Entonces, sin solución de continuidad, el muñeco diabólico se puso a gritar, con su horrible voz de tiple, parecida, por cierto, a la que tenía el difunto dictador Francisco Franco:

--¡Enfermos estáis vosotros por publicar esos ripios asquerosos de la maldita Goretex! ¿Pero tú la has oído? ¡Escúchala! ¡Escúchala!... “Ser americanos es más que un orgullo que heredamos, es una responsabilidad… Esta nación no está rota, solo inacabada… Ya llega el nuevo amanecer…” ¿Se puede ser más pretenciosa, banal, cursi y kitsch?

En la pantalla, naturalmente ajena a Chucky, la inocente muchacha seguía recitando: “Dejemos nuestras diferencias de lado… bajemos las armas y tendamos los brazos al otro…” Chucky seguía, fuera de sí:   

 --¡Esa idiota es tóxica! ¿No os dais cuenta, progres de salón, cacasenos, de que no es más que el interface agradable de la próxima lluvia de misiles?... ¿La colina que escalamos? ¡La colina en la que nos ca…!  

Me niego a reproducir lo que acaba de decir. ¡Brrr, qué carácter!

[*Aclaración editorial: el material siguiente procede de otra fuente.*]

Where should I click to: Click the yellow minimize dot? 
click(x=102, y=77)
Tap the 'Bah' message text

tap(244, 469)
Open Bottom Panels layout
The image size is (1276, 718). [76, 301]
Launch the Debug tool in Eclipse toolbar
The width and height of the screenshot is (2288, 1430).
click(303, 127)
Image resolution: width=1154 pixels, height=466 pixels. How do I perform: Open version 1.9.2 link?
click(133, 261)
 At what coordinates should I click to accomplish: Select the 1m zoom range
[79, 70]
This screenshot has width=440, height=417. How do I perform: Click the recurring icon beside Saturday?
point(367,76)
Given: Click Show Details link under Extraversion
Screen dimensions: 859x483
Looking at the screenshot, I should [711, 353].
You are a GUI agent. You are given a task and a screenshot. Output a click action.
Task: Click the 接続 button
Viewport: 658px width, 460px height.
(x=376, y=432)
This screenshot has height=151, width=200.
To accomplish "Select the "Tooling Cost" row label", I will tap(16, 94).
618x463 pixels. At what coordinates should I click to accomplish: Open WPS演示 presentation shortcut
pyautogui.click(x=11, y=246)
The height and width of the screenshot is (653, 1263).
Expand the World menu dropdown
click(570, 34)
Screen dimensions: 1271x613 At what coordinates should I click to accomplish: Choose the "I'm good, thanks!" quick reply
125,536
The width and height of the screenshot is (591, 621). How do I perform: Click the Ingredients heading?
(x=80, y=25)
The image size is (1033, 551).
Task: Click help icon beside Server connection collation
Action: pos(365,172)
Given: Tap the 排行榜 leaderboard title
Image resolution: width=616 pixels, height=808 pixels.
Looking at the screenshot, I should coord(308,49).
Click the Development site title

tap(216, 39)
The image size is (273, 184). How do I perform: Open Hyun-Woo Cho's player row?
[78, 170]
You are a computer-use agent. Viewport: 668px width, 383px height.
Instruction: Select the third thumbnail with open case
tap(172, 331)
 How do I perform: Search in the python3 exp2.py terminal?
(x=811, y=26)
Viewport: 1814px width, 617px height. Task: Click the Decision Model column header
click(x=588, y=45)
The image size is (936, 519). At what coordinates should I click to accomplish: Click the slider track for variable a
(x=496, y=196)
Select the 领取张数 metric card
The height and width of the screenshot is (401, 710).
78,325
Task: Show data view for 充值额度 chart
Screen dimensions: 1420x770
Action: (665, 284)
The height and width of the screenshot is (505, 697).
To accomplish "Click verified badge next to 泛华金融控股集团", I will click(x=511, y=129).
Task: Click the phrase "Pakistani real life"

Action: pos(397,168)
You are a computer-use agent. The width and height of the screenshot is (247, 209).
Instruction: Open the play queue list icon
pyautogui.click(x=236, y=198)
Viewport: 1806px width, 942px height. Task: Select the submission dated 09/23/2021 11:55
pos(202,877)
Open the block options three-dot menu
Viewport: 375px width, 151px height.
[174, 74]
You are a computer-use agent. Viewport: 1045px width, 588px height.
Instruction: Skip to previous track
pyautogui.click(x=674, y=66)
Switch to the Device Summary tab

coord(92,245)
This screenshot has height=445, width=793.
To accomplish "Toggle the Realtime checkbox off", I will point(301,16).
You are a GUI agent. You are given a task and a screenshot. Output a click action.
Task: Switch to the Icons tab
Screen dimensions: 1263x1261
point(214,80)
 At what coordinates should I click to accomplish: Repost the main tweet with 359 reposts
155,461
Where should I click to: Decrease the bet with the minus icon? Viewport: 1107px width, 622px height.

Tengo que alejarme del ordenador, porque ahora está escupiendo a la pantalla. Voy a la cocina, a prepararme una tila. Y un chupito de ratafía. ¿Qué otra cosa puedo hacer?... Así es el muñeco diabólico que habita en mí. Pero por más que grite y se sofoque, insisto: esos versicos son la mar de lindos.